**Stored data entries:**
::::::::

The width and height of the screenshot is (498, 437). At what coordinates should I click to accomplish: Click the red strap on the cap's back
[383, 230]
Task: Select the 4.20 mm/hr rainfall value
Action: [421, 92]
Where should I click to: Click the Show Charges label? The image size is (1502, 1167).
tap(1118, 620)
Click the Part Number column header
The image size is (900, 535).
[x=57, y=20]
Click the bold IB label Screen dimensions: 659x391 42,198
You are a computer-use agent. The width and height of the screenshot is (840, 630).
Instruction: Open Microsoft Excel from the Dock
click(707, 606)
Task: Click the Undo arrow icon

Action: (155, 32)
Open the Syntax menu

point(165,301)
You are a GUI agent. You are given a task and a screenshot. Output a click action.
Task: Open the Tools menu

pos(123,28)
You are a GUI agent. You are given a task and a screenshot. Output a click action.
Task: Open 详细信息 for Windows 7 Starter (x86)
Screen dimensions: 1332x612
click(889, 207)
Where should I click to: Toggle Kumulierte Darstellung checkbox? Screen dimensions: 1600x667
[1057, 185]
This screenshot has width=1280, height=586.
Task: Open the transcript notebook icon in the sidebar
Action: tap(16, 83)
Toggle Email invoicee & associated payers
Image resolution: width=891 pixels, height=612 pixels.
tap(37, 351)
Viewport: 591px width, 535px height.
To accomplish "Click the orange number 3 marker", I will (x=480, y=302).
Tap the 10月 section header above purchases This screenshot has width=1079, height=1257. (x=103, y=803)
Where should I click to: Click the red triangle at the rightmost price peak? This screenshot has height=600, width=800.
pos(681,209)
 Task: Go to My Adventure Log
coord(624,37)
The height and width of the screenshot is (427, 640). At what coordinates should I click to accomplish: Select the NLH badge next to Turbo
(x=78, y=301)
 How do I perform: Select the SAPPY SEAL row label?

::::::::

**Task to complete:**
Return every line above exactly.

**Written solution:**
The width and height of the screenshot is (498, 437). At what coordinates should I click to accomplish: Click the red strap on the cap's back
[383, 230]
Task: Select the 4.20 mm/hr rainfall value
Action: [421, 92]
Where should I click to: Click the Show Charges label? The image size is (1502, 1167).
tap(1118, 620)
Click the Part Number column header
The image size is (900, 535).
[x=57, y=20]
Click the bold IB label Screen dimensions: 659x391 42,198
You are a computer-use agent. The width and height of the screenshot is (840, 630).
Instruction: Open Microsoft Excel from the Dock
click(707, 606)
Task: Click the Undo arrow icon

Action: (155, 32)
Open the Syntax menu

point(165,301)
You are a GUI agent. You are given a task and a screenshot. Output a click action.
Task: Open the Tools menu

pos(123,28)
You are a GUI agent. You are given a task and a screenshot. Output a click action.
Task: Open 详细信息 for Windows 7 Starter (x86)
Screen dimensions: 1332x612
click(889, 207)
Where should I click to: Toggle Kumulierte Darstellung checkbox? Screen dimensions: 1600x667
[1057, 185]
This screenshot has width=1280, height=586.
Task: Open the transcript notebook icon in the sidebar
Action: tap(16, 83)
Toggle Email invoicee & associated payers
Image resolution: width=891 pixels, height=612 pixels.
tap(37, 351)
Viewport: 591px width, 535px height.
To accomplish "Click the orange number 3 marker", I will (x=480, y=302).
Tap the 10月 section header above purchases This screenshot has width=1079, height=1257. (x=103, y=803)
Where should I click to: Click the red triangle at the rightmost price peak? This screenshot has height=600, width=800.
pos(681,209)
 Task: Go to My Adventure Log
coord(624,37)
The height and width of the screenshot is (427, 640). At what coordinates should I click to accomplish: Select the NLH badge next to Turbo
(x=78, y=301)
 How do I perform: Select the SAPPY SEAL row label?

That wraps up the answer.